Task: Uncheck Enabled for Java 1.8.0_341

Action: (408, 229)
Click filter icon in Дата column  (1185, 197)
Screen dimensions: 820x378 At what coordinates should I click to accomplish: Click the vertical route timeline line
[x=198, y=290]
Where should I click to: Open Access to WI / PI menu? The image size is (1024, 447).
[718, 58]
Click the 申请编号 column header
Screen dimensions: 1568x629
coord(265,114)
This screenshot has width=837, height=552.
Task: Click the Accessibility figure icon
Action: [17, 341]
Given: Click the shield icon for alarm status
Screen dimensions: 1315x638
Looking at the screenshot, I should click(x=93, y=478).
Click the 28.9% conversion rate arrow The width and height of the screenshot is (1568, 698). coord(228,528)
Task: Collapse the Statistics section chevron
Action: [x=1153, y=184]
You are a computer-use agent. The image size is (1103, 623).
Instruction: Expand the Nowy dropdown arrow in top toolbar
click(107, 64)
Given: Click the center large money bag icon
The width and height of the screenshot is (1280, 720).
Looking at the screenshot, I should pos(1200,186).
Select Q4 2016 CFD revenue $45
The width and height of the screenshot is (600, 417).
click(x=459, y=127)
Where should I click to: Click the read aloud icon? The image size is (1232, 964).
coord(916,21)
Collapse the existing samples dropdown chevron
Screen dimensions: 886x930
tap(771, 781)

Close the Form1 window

********

● **Short exercise**: Copy the rows above word for word, from the line containing "Collapse the existing" through the last of the rows.

● **Finished answer**:
Collapse the existing samples dropdown chevron
Screen dimensions: 886x930
tap(771, 781)

Close the Form1 window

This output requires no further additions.